Distributed GRID-based data storage

Nagy Zsombor <>
NIIF Intézet

This presentation explains the work which was carried through in the last one and a half year as part of the KnowARC project in the topic of GRID-based distributed data storage. I will briefly present the attributes of the chosen framework and the functionality of the system from a user point of view.

The KnowARC project is part of the Sixth Framework Programme of the European Union, its goal is to develop a modern GRID middleware. One of the main parts of this project was to design and implement a distributed data storage system, which task stared in 2007 November and finished in 2009 March.

The main design goals of the storage system were: simplicity, reliability, transparency, user-friendliness.

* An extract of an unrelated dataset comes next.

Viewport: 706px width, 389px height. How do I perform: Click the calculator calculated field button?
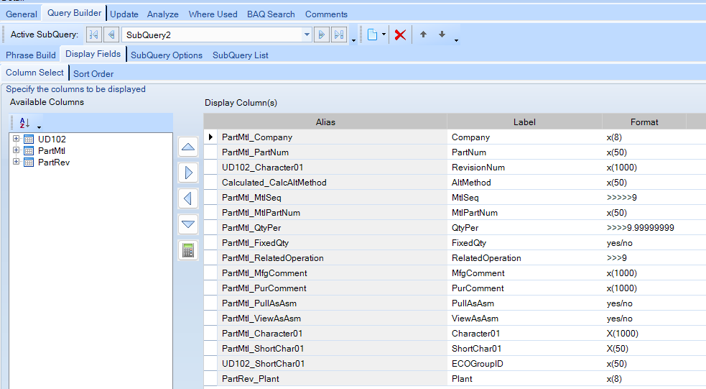(188, 250)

It is important that a user should not care about the internal structure of the system, the user just uploads the files into the system, and can be sure that they will always be accessible, through an interface which is very similar to what we usually use for local file systems. The uploaded files have multiple copies ensuring high-availability.

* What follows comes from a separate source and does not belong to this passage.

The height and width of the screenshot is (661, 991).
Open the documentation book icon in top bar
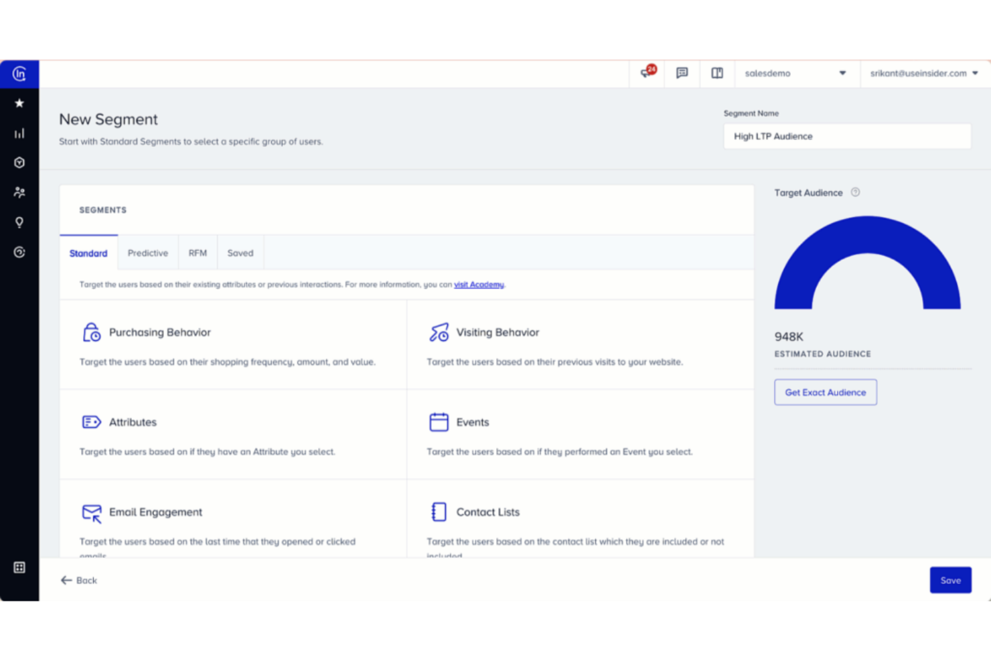(717, 74)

The system works as the interaction of several web-service-based service. The services' scope are well-defined: communicating with te users; physically storing the files; managing the metadata of the distributed file system; etc.

The HED hosting environment framework was developed in the KnowARC project as well, and we used it to implement our services. The HED framework is written in the C++ language, and it makes it very easy to develop web services. Besides the C++ it is possible to use Java or Python for developing services. The services of the storage system were developed in Python.

The system currently only has a command-line user interface with commands which are very similar to regular commands used in local filesystems: we can create directories (so-called collections), we can upload and download files, query their metadata, change access policies, etc.